[GIVEN REQUEST]:
Reproduce verbatim the lines of the data from the one containing "Given: View İşlem Geçmişi tab" through the last line, leaving out the pictures.

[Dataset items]
****

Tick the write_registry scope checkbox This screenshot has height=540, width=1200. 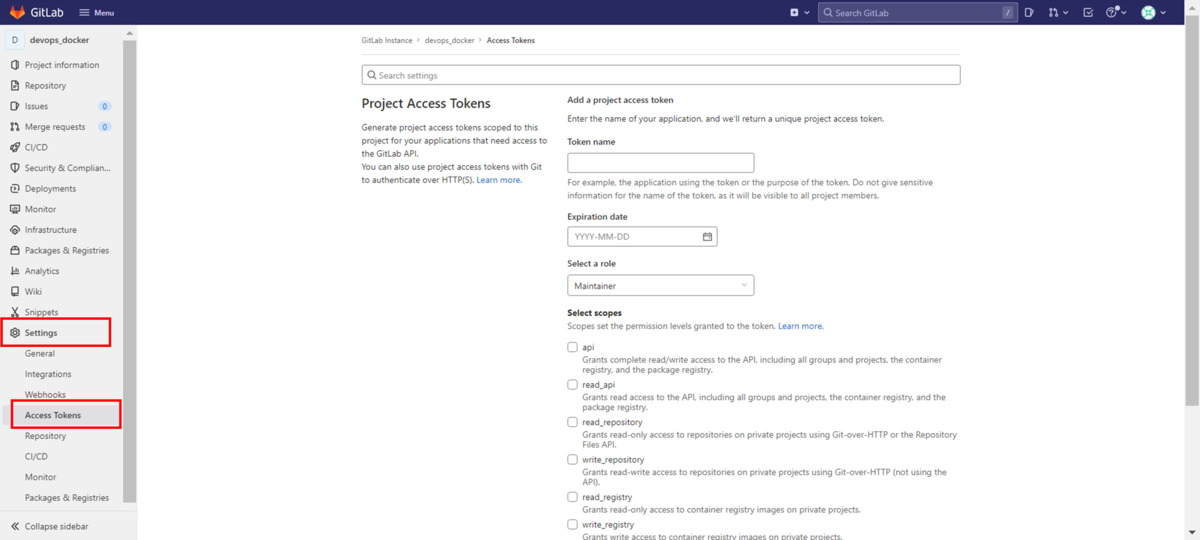pos(573,524)
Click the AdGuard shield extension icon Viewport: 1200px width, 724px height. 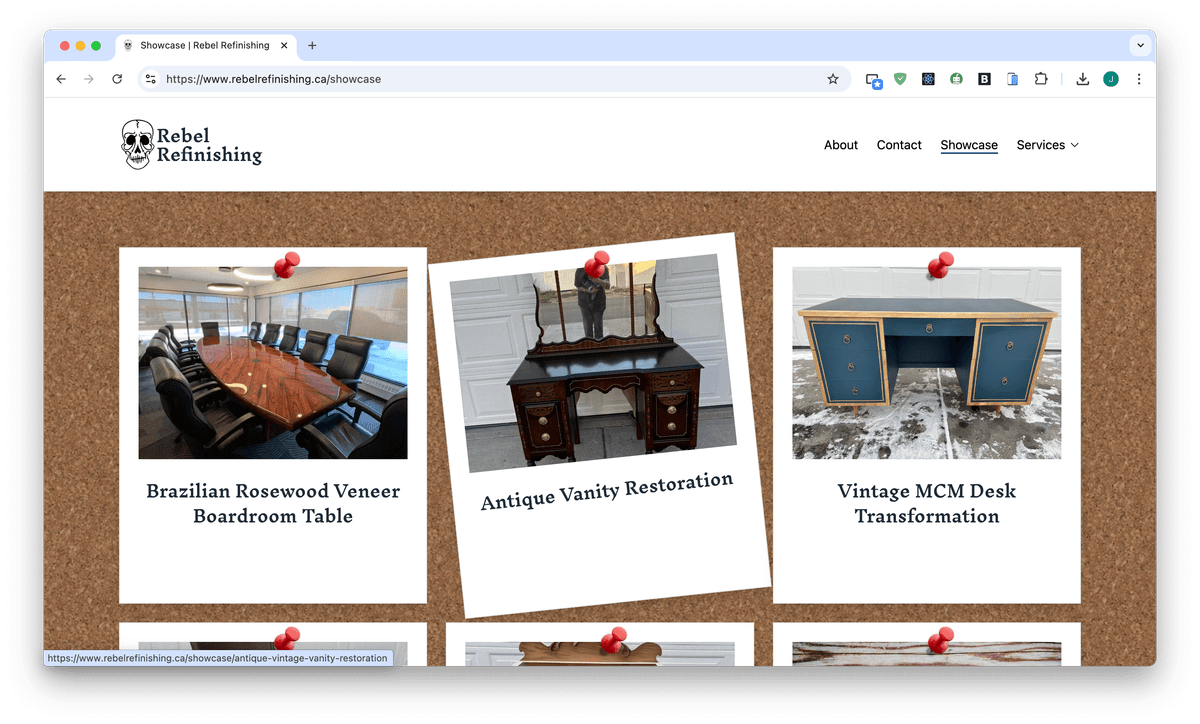tap(900, 79)
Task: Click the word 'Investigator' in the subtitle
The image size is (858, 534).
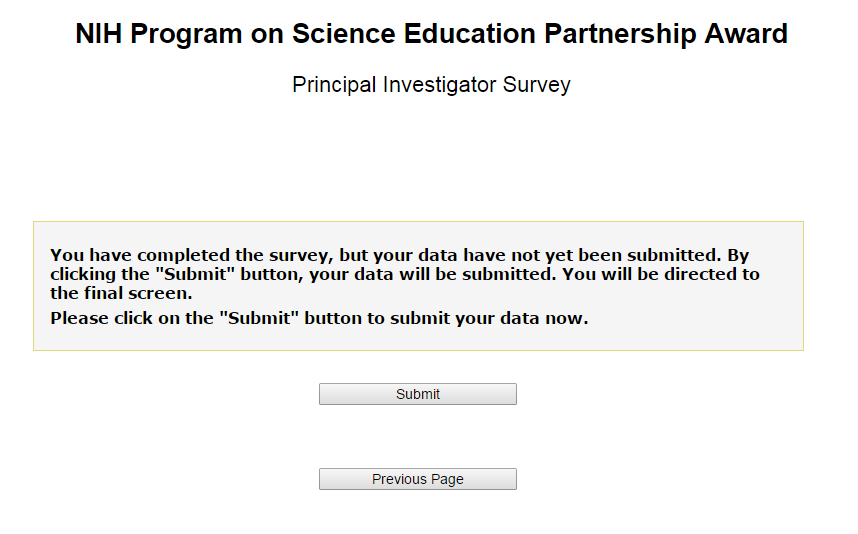Action: (x=441, y=85)
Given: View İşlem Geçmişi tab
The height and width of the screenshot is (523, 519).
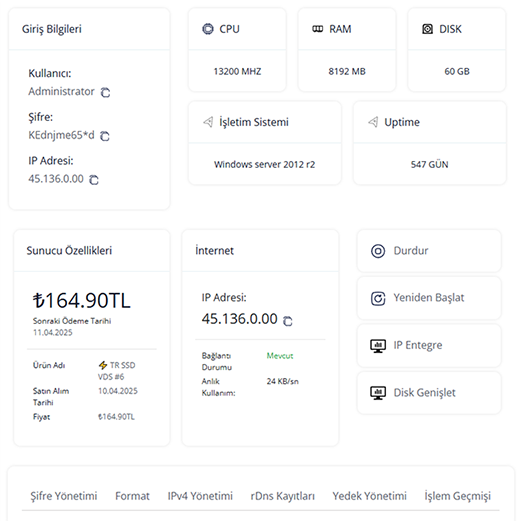Looking at the screenshot, I should pos(458,496).
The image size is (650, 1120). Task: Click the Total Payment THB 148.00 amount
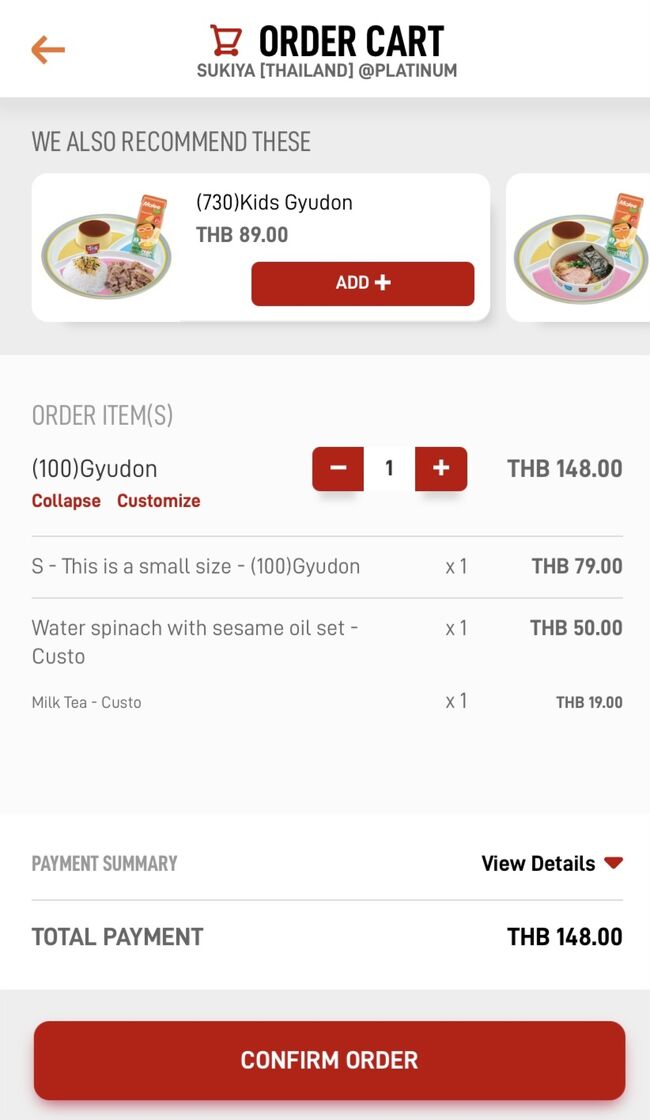564,937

****

[SOLUTION TO THIS PROBLEM]:
Given: View İşlem Geçmişi tab
The height and width of the screenshot is (523, 519).
Looking at the screenshot, I should pos(458,496).
The image size is (650, 1120). Task: Click the Total Payment THB 148.00 amount
564,937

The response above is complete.